* _What you will do_:
What lines in the records below hold the string "Select"? Please show them.
[[ Information, beginning ]]
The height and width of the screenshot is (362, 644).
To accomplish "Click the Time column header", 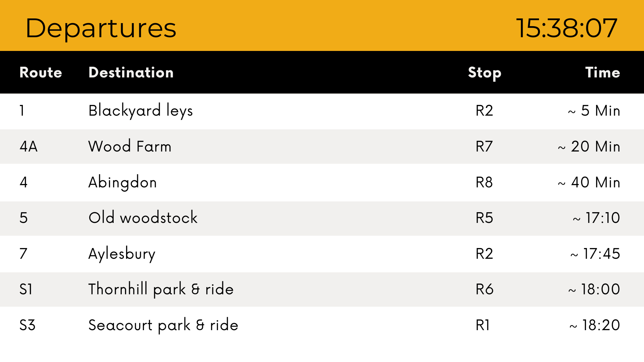I will click(602, 72).
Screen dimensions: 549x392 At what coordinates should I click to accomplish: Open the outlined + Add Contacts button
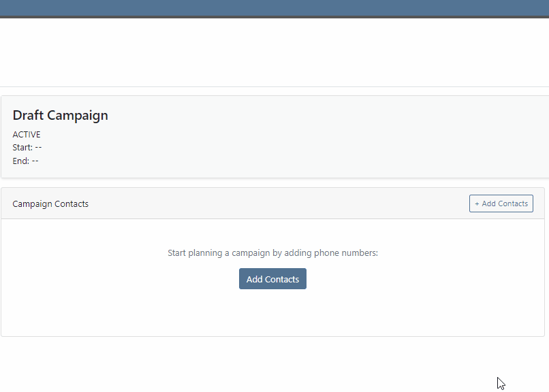(x=501, y=203)
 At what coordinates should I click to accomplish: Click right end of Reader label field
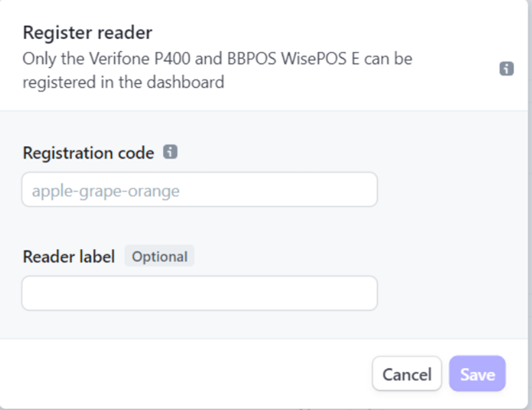tap(362, 293)
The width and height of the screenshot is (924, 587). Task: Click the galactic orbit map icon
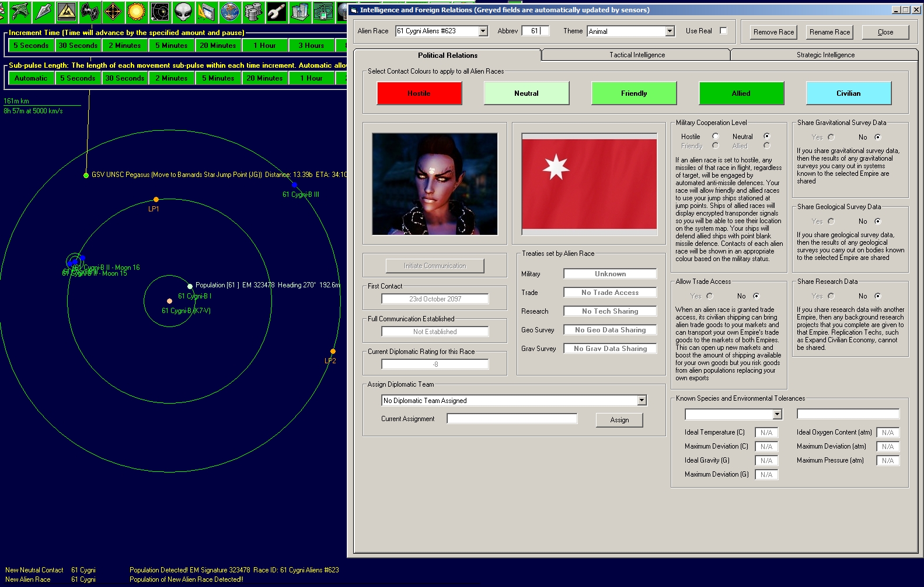pyautogui.click(x=159, y=11)
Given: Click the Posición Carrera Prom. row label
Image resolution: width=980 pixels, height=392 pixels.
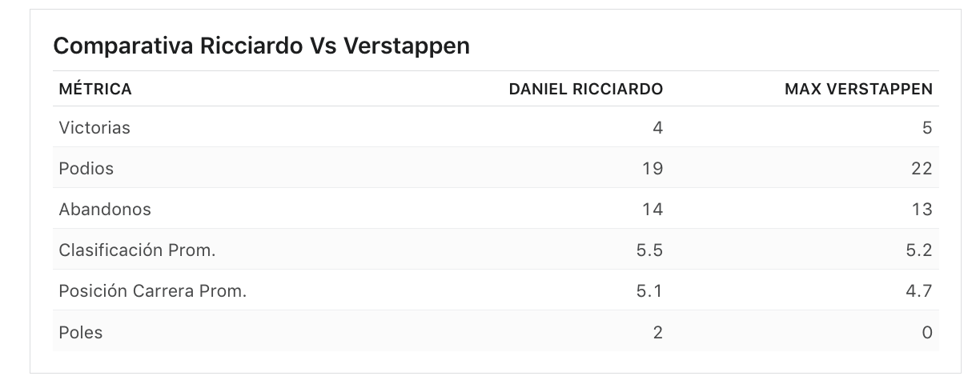Looking at the screenshot, I should pyautogui.click(x=152, y=290).
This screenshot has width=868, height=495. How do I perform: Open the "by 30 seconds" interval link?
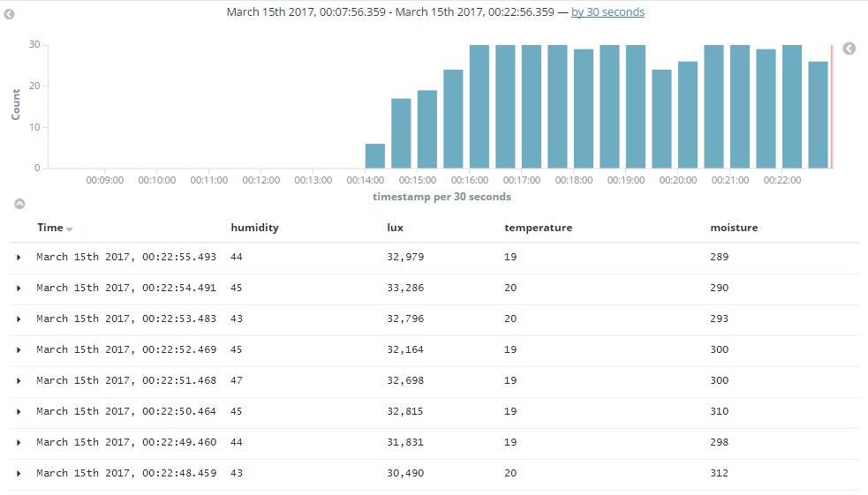pos(608,12)
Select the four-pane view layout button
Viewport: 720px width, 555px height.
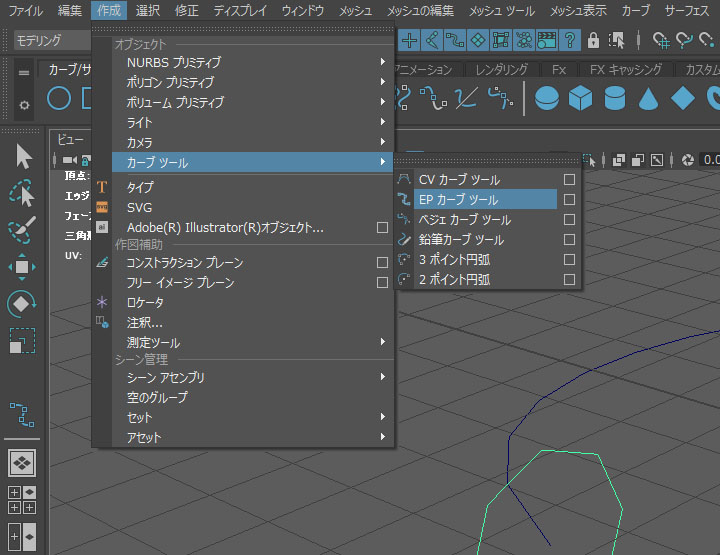(x=22, y=499)
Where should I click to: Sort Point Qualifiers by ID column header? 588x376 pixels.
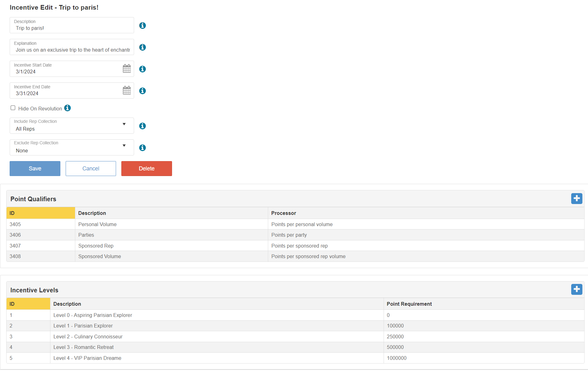pyautogui.click(x=40, y=213)
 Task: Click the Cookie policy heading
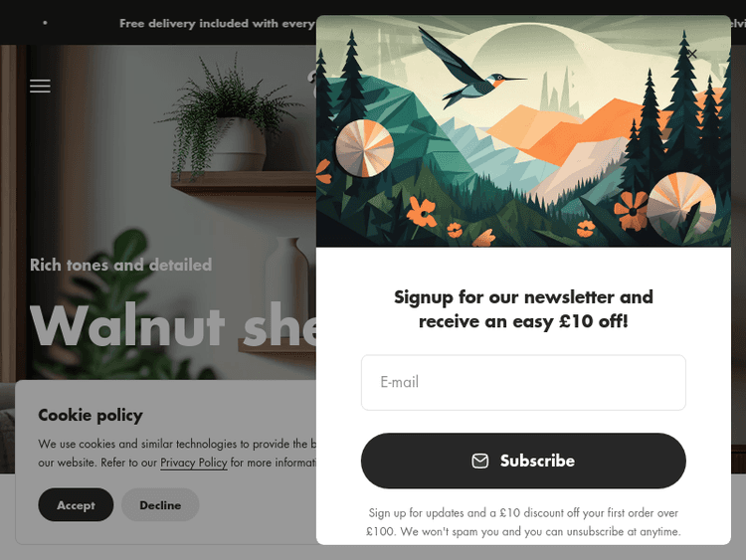tap(91, 415)
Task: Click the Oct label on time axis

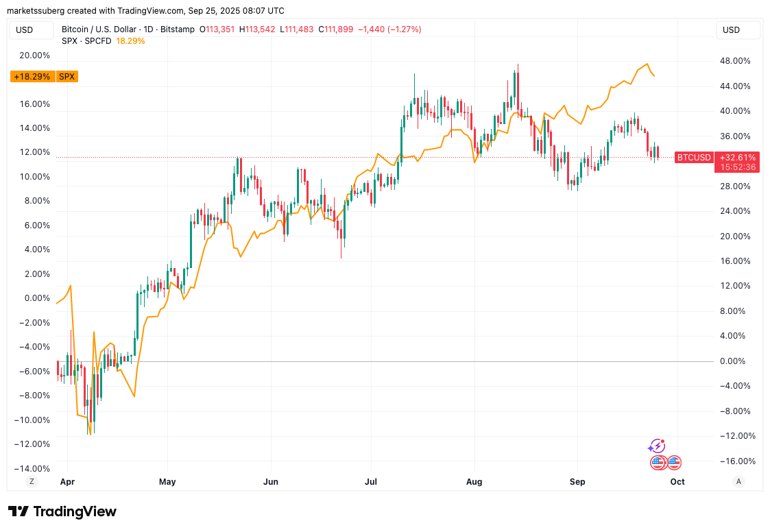Action: pos(677,481)
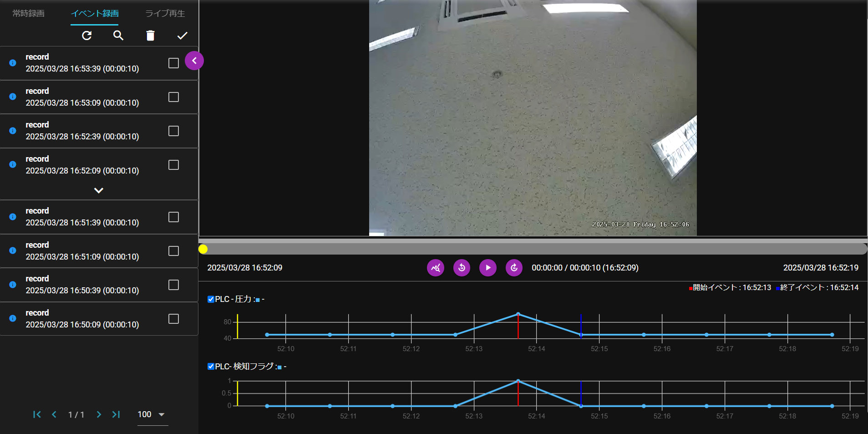Screen dimensions: 868x434
Task: Open search with the magnifier icon
Action: click(x=118, y=36)
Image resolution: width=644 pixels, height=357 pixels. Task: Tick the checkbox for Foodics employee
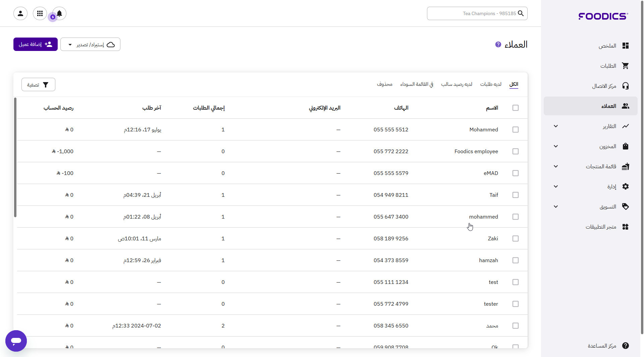tap(516, 152)
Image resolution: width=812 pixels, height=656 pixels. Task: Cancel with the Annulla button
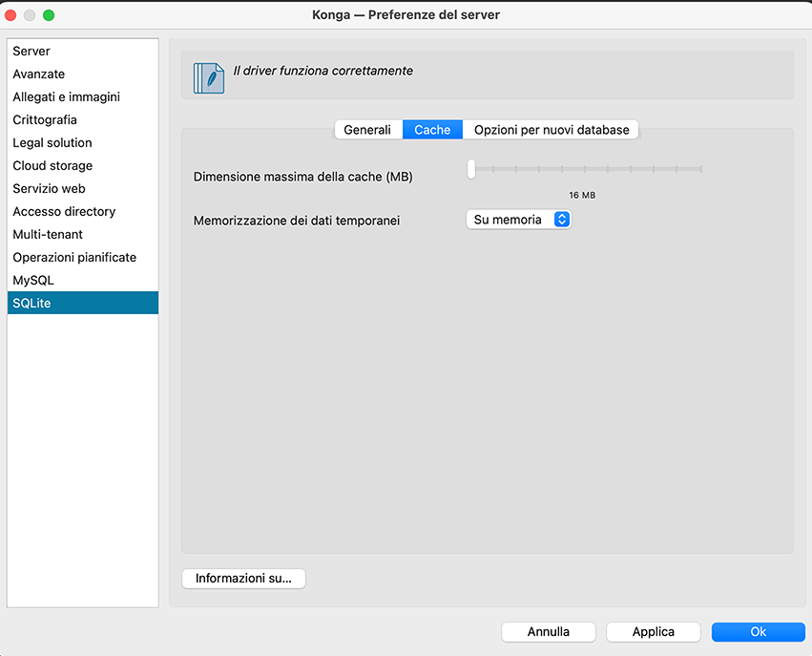(x=549, y=631)
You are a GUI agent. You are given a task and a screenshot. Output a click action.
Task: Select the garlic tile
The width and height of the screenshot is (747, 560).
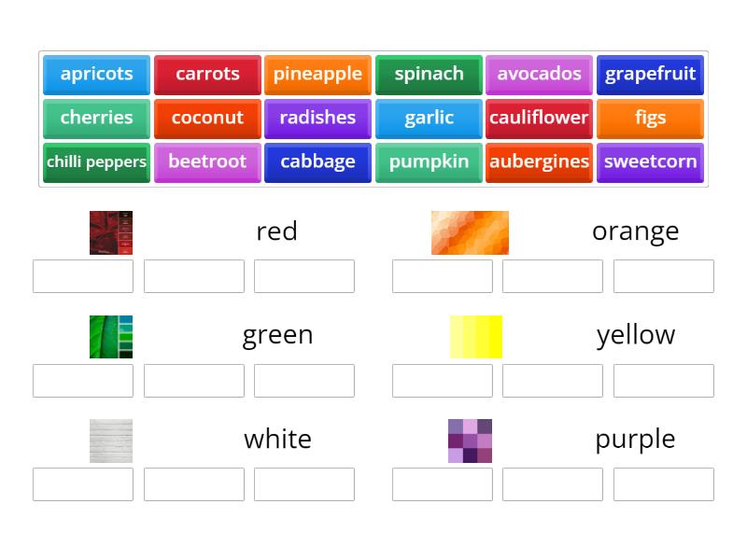(429, 119)
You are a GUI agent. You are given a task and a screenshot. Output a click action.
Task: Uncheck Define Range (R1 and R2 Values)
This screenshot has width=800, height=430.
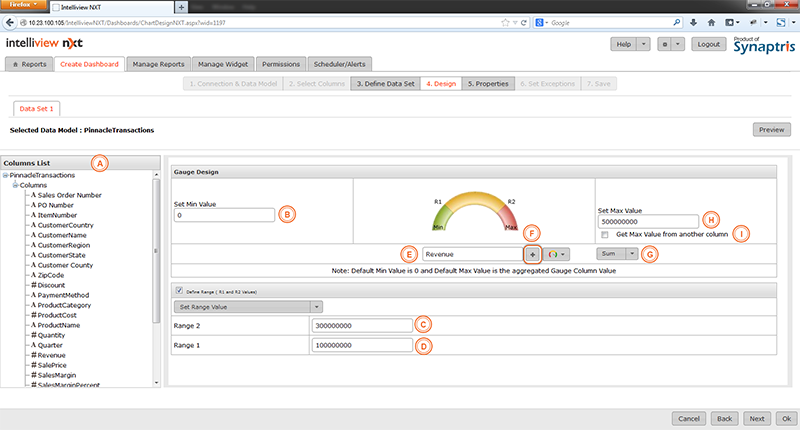click(179, 290)
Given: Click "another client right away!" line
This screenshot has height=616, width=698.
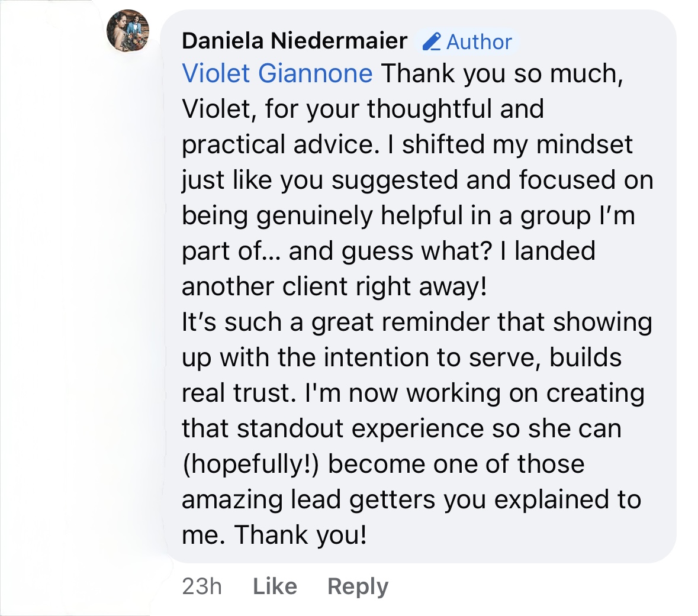Looking at the screenshot, I should tap(334, 286).
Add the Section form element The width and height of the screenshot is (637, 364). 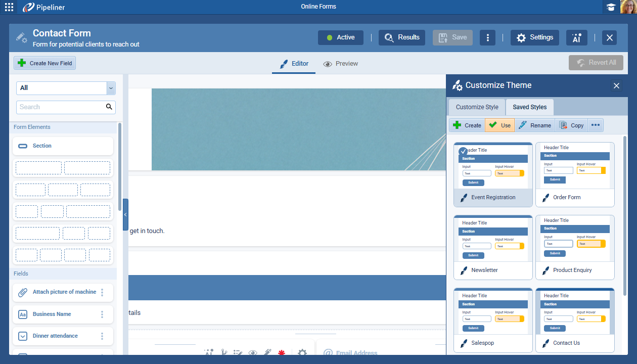(x=63, y=146)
[[ Information, end ]]
* _Solution to the exercise_:
Select the four-pane view layout button
Task: Select the garlic tile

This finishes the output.